Fixer des limites envers les autres — et envers soi-même

Se déconnecter du travail n'est toutefois pas une affaire purement personnelle. Cela nécessite aussi de la communication — avec les collègues, les supérieurs et parfois la famille. Il est utile d'indiquer clairement à quelles heures vous êtes disponible et à quelles heures vous ne l'êtes pas. Cette transparence prévient les malentendus et normalise en même temps des limites professionnelles saines au sein de l'équipe. Si un responsable envoie lui-même des e-mails à vingt-deux heures, il envoie implicitement le signal que les autres devraient faire de même — même si ce n'est pas son intention consciente. La culture d'entreprise se construit par les comportements, pas seulement par les règles inscrites dans un manuel.

À la maison, la situation est différente, mais tout aussi importante. Les partenaires, les enfants ou les colocataires peuvent, sans le vouloir, perturber la concentration professionnelle pendant la journée et ne pas comprendre pourquoi on « travaille encore » le soir. Une conversation ouverte sur le fonctionnement du télétravail et sur ce qui aide concrètement à mieux récupérer peut considérablement améliorer l'atmosphère au foyer. Des limites saines ne sont pas un mur — ce sont des règles claires qui protègent à la fois les relations et la performance.

Il est tout aussi important d'être honnête avec soi-même. Pourquoi ne parvient-on pas à s'arrêter le soir ? Est-ce une réelle charge de travail, ou y a-t-il derrière cela une peur — de l'échec, de ne pas être à la hauteur, du regard des autres ? Parfois, l'incapacité à se déconnecter est le symptôme d'une relation plus profonde au travail en tant que source de valeur et d'identité. « Je suis productif, donc je suis » — cette équation informelle est très répandue dans la société moderne et en même temps très dangereuse. Le psychologue et auteur Cal Newport, dans son livre Deep Work, souligne que le travail véritablement profond et de valeur nécessite non seulement de la concentration, mais aussi un repos régulier et de qualité — sans cela, la créativité et la capacité à résoudre des problèmes s'épuisent progressivement.

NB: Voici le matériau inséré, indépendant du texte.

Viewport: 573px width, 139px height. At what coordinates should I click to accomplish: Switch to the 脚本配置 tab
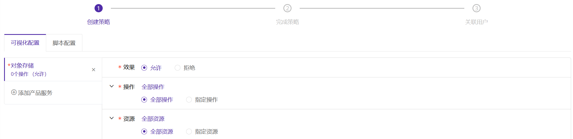click(x=64, y=43)
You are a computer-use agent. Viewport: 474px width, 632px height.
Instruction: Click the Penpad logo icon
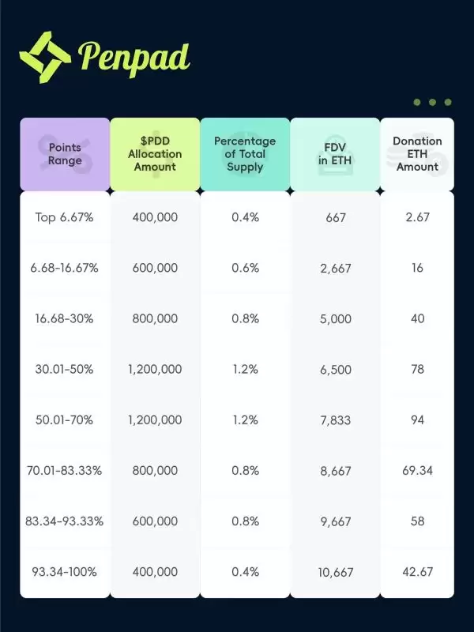click(x=46, y=57)
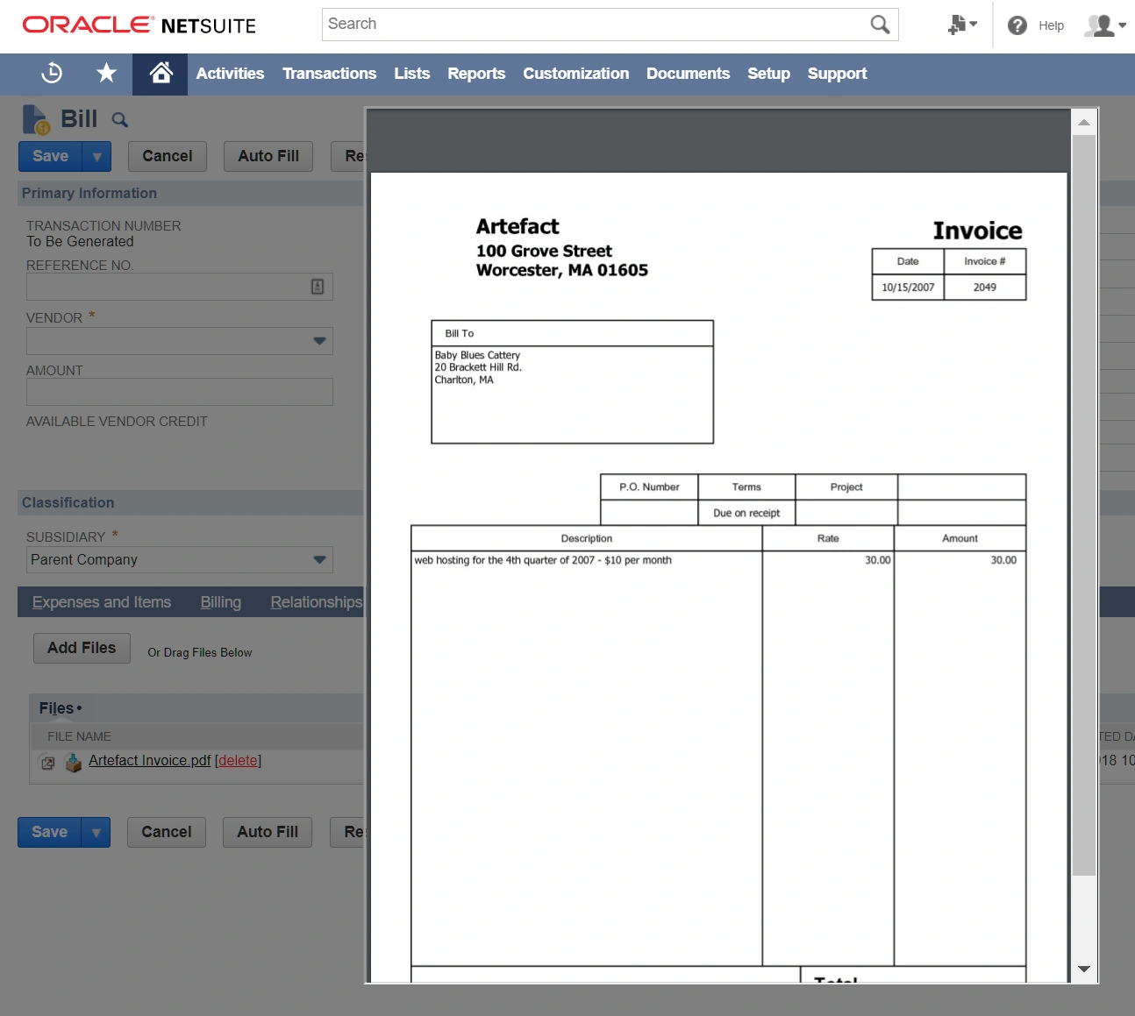
Task: Open the Subsidiary Parent Company dropdown
Action: (319, 559)
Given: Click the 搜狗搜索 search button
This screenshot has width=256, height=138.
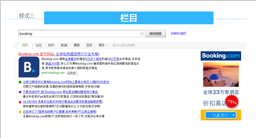Looking at the screenshot, I should (x=156, y=34).
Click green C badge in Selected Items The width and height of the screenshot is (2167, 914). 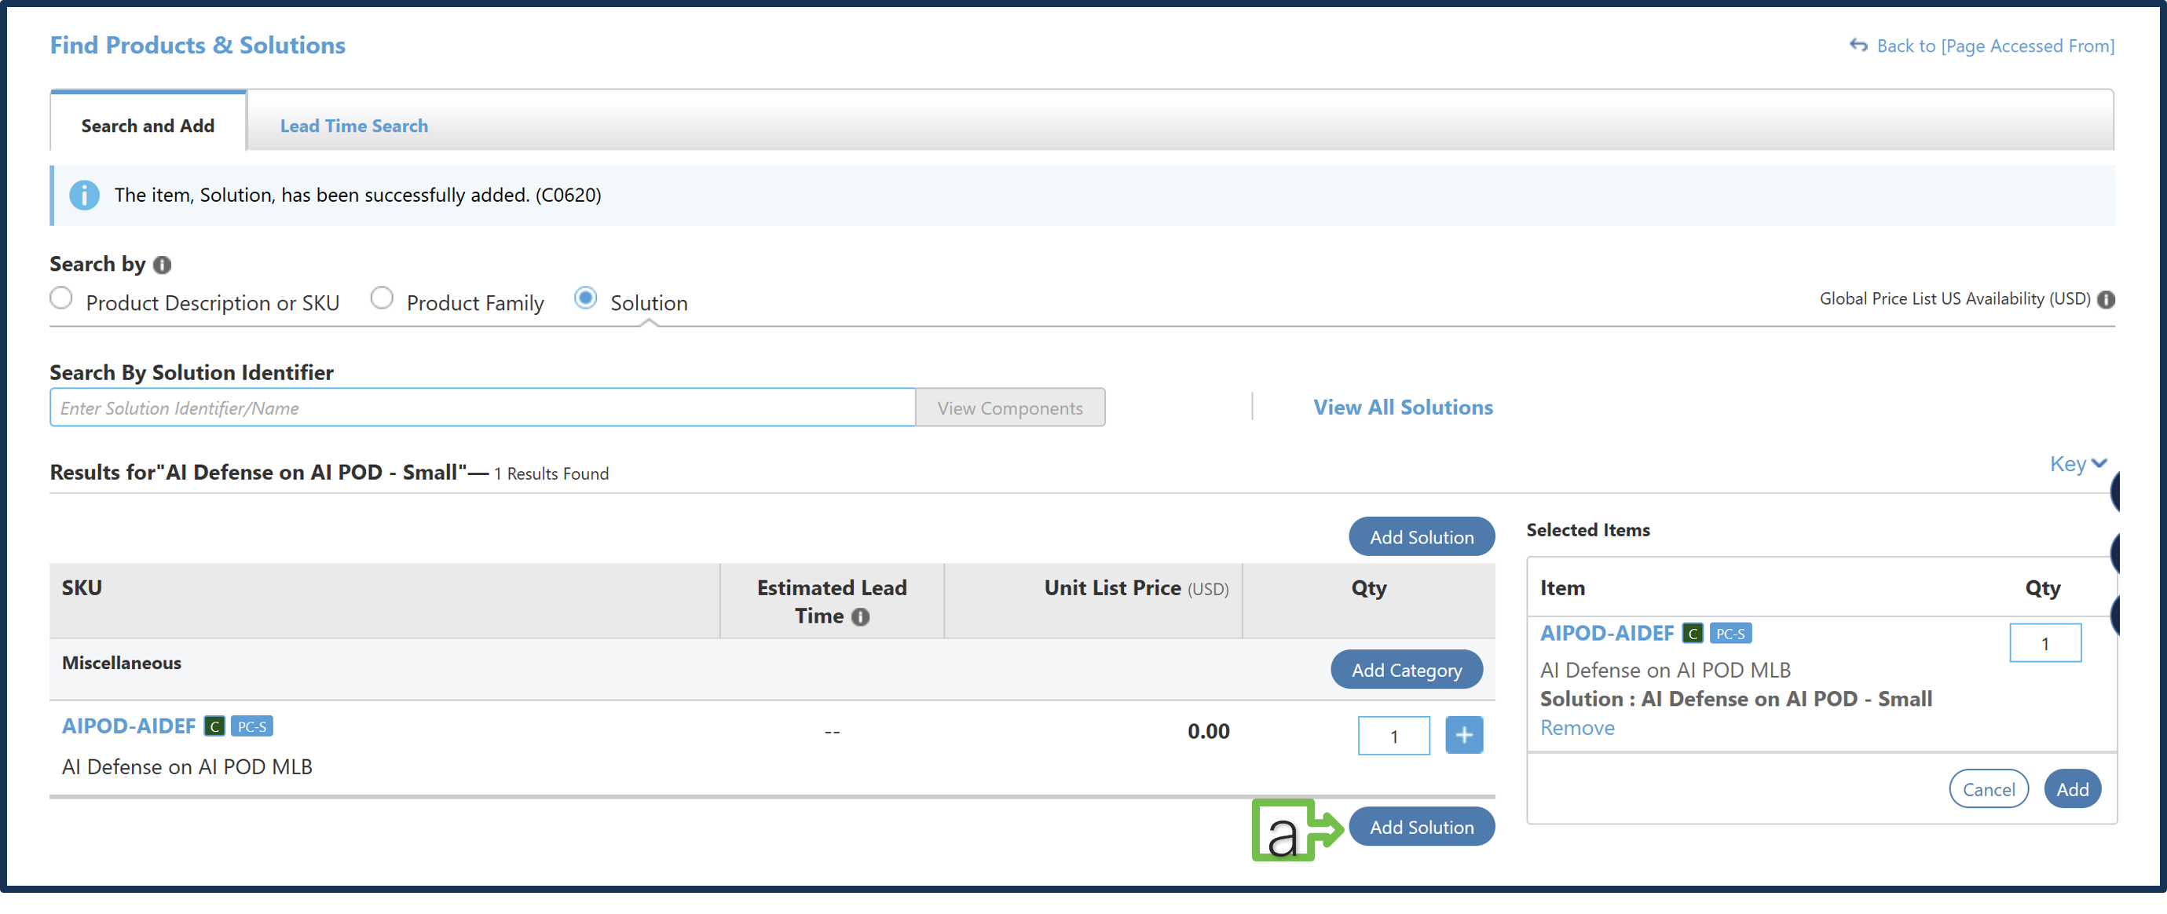coord(1693,633)

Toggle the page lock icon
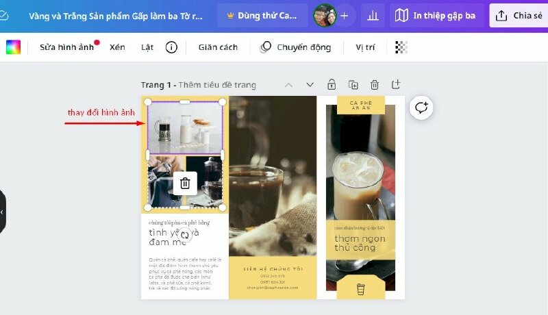coord(332,85)
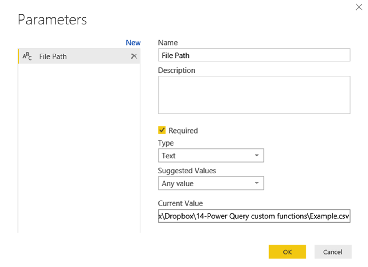Click the arrow on the Type combo box
This screenshot has height=267, width=368.
point(257,156)
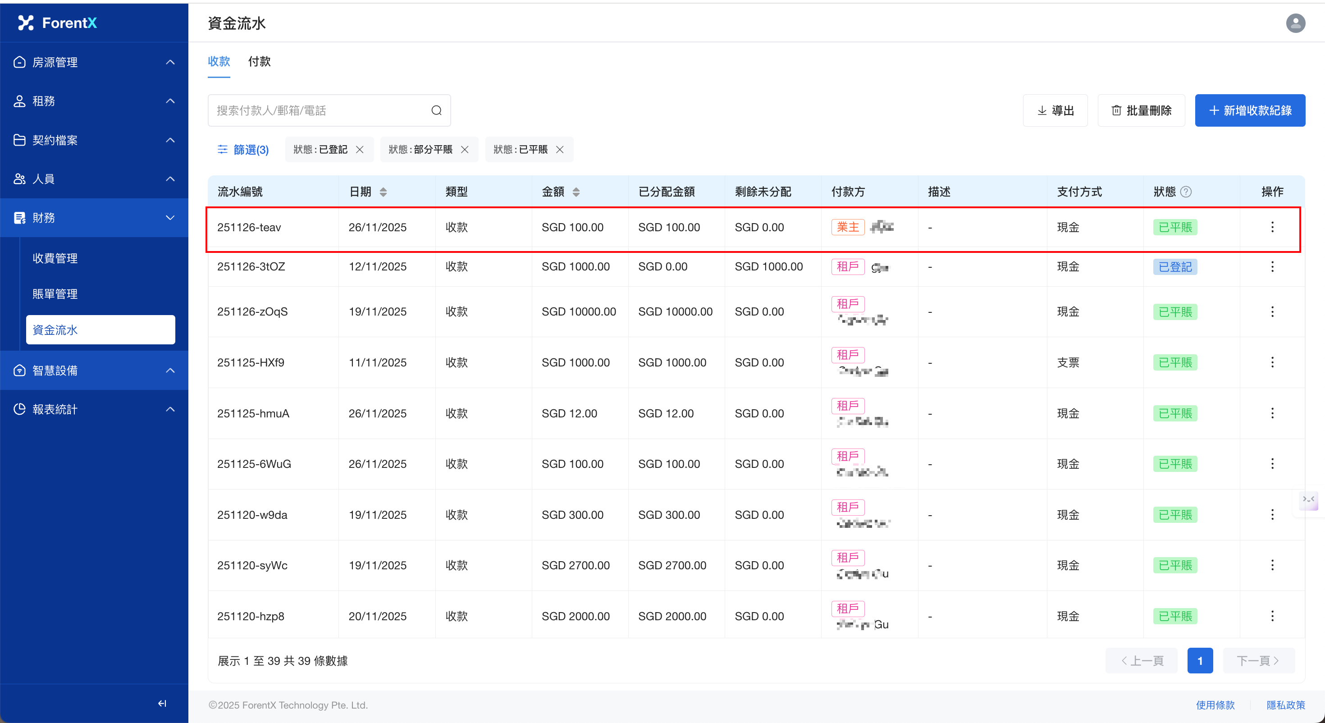The height and width of the screenshot is (723, 1325).
Task: Open the 篩選(3) filter panel
Action: (243, 150)
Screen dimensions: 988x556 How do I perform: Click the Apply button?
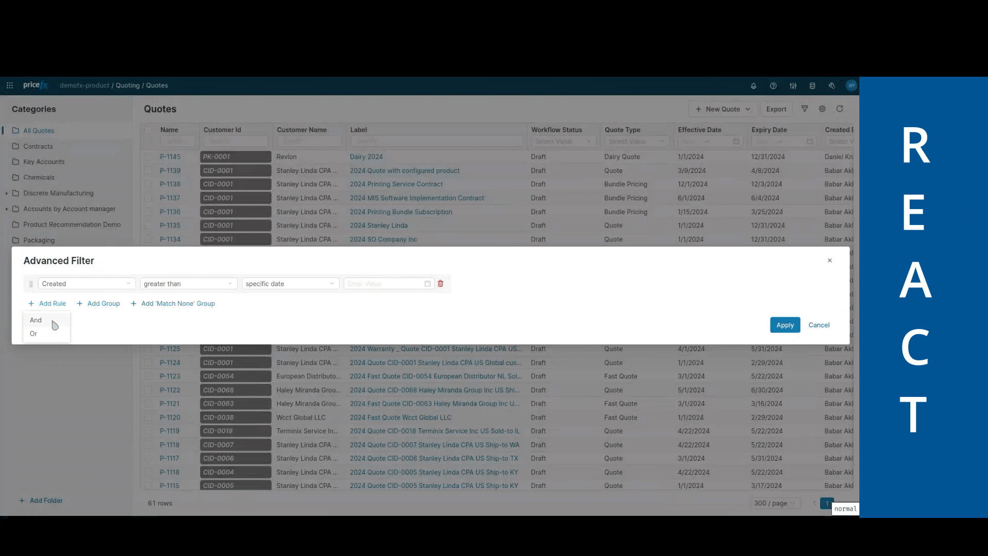pyautogui.click(x=785, y=325)
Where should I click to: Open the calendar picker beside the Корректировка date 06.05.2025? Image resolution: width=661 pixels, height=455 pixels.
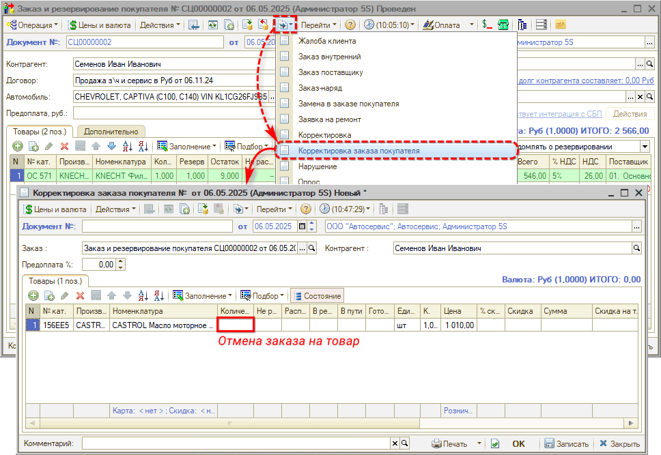pos(312,226)
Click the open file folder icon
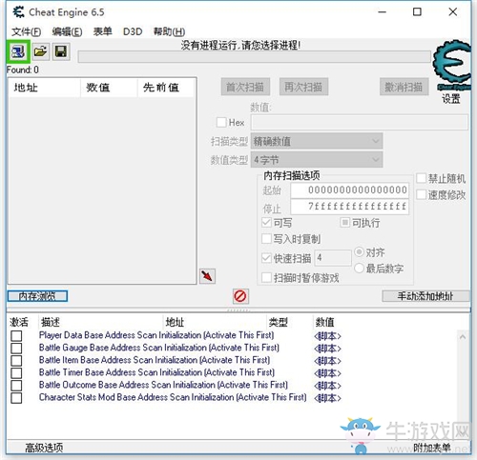Viewport: 477px width, 460px height. (40, 51)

Il ne s'agit donc pas seulement de savoir comment éteindre techniquement son laptop. Il s'agit d'une décision consciente que le temps personnel a de la valeur en soi — non pas comme récompense d'un travail accompli, mais comme composante indispensable d'une vie épanouie. Une personne qui parvient à se déconnecter vraiment le soir arrive le lendemain matin avec l'esprit clair, une meilleure humeur et une plus grande capacité de concentration. Et, paradoxalement, elle accomplit un meilleur travail que celle qui travaille douze heures sans interruption.

Un foyer où l'on récupère bien est aussi un foyer consciemment aménagé pour le bien-être et la régénération — un éclairage de qualité, des matières agréables, de l'ordre sans encombrement visuel inutile. Il ne s'agit pas de luxe, mais d'un design fonctionnel de l'espace quotidien. Un tel environnement aide lui-même le cerveau à basculer en mode repos — et c'est un investissement qui se rentabilise chaque soir.